Girl with racetrack ahead
Safe Blog

100 Days to the Global Ministerial Conference on Ending Violence Against Children: We must make each of them count

2nd August 2024

By:


We are 100 days away from the first-ever Global Ministerial Conference on Ending Violence Against Children. The time is now to make a difference in the lives of children worldwide.

Every year one billion children are victims of emotional, physical or sexual violence. That’s one in two children on the planet.

Both online and offline, children are being targeted by violence in their homes, schools, neighborhoods, sports, places of worship… the very environments that are meant to protect them.

This November, the first-ever Global Ministerial Conference on Ending Violence Against Children will take place in Colombia. This landmark event has the potential to change the course of those one billion childhoods.

Make or break: centering survivors at the Global Ministerial

To mark the 100-day countdown to the Global Ministerial, Together for Girls and the Brave Movement hosted an event with WeProtect Global Alliance and Safe Online.

At the event, attended by public survivor leaders, government representatives and other key child protection stakeholders we launched our new film “Beyond the Screen: Hidden Voices of Online Abuse” and our petition “Stop online child sex abuse now!”.

We are calling on governments, tech companies and funders to take bold steps and commit to ending sexual exploitation and abuse of children online and ensure prevention, healing and justice.

The takeaway from the event was clear: this is an unprecedented opportunity to make a difference in the lives of children.

Survivors of violence against children have not always been given the opportunity to share their experiences and contribute to developing solutions to prevent and address this issue. But at the Global Ministerial, this will be different.

One of the foundational pillars of the Conference is focused on providing a platform for public survivors to share their experiences and, more importantly, their expertise. Lived experience is essential to informing the development and implementation of trauma-informed policies and programs.

Violence Against Children Ministerial Global Survivor Council

To facilitate the meaningful participation of survivors, the Brave Movement is leading the coordination of the newly launched Global Survivor Council (GSC). Members of the GSC were selected via an open application process.

The GSC brings together individuals from survivor-led networks across the globe, who can speak to all forms of violence against children. It will play a crucial role in ensuring continuous survivor engagement in the design and delivery of the conference as well as the final political declaration.

Only if we center the perspectives of individuals with lived experience will we be able to ensure the response to violence against children is fit for purpose.

Governments must be at the negotiating table

We’ve seen how coordinated and multisectoral government action to protect children has led to groundbreaking reductions in the prevalence of violence in countries like Kenya and Eswatini.

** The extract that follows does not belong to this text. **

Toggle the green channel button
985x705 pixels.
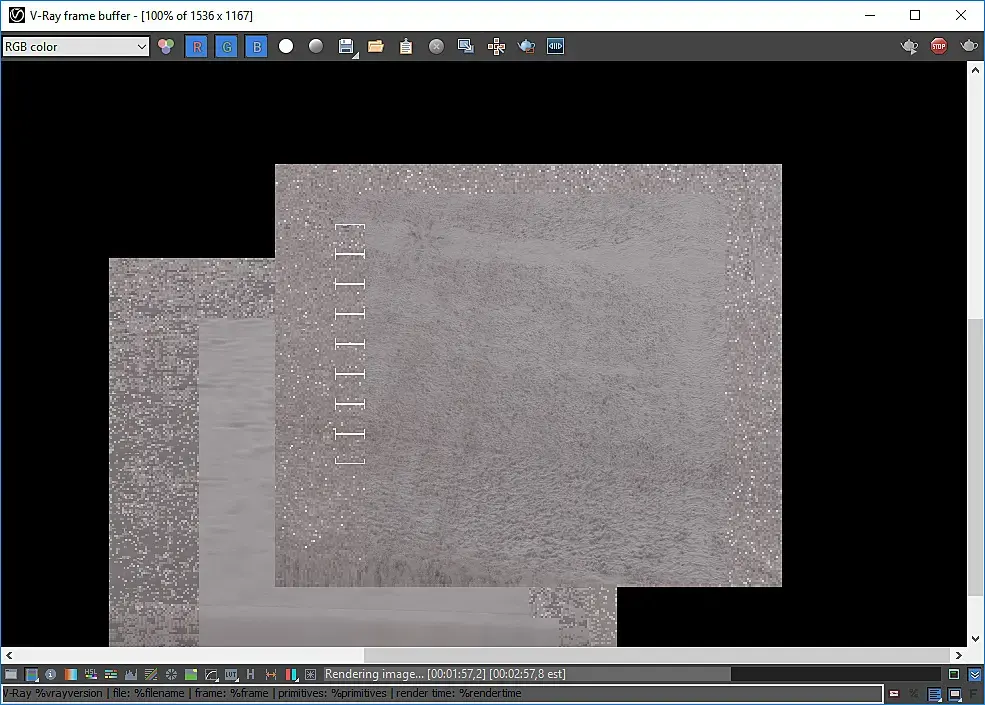click(x=226, y=46)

Although there is still work to do, in both countries, the prevalence of all forms of violence - sexual, physical and emotional - saw big falls between their first and second Violence Against Children and Youth Surveys (VACS) for both girls and boys aged 13-24*.

Their first VACS surveys showed troubling levels of violence against children, and mobilized the governments of Kenya and Eswatini to implement legal reforms to prevent and address this issue. Although no levels of violence against children are acceptable, the improvements between their first and second surveys show the impact that governments can have when they make protecting children from violence a priority.

The Global Ministerial is therefore a key opportunity for other governments to lead by making new political and financial commitments to prevent and end violence against children. Change is possible, but a first step is the commitment to act.

100 days out: the power to protect children is in our hands

At the Global Ministerial we have the opportunity to ensure that an entirely new generation of children is set up for success—that our institutions, systems, schools, and the online world are working for children.

If we want to be successful in securing bold and effective commitments to keep children safe, we need to ensure that all key stakeholders are at the table.

We must ensure governments understand and use their power to unlock unprecedented progress in keeping children safe. And we need to ensure that many perspectives, including researchers, decision-makers, program implementers, government leaders, youth, and public survivor advocates' perspectives are informing outcomes in November.

100 days away from the Global Conference, the time is now to make it count and make a difference in the lives of children worldwide.

*For the first Eswatini VACS, only data for females was collected.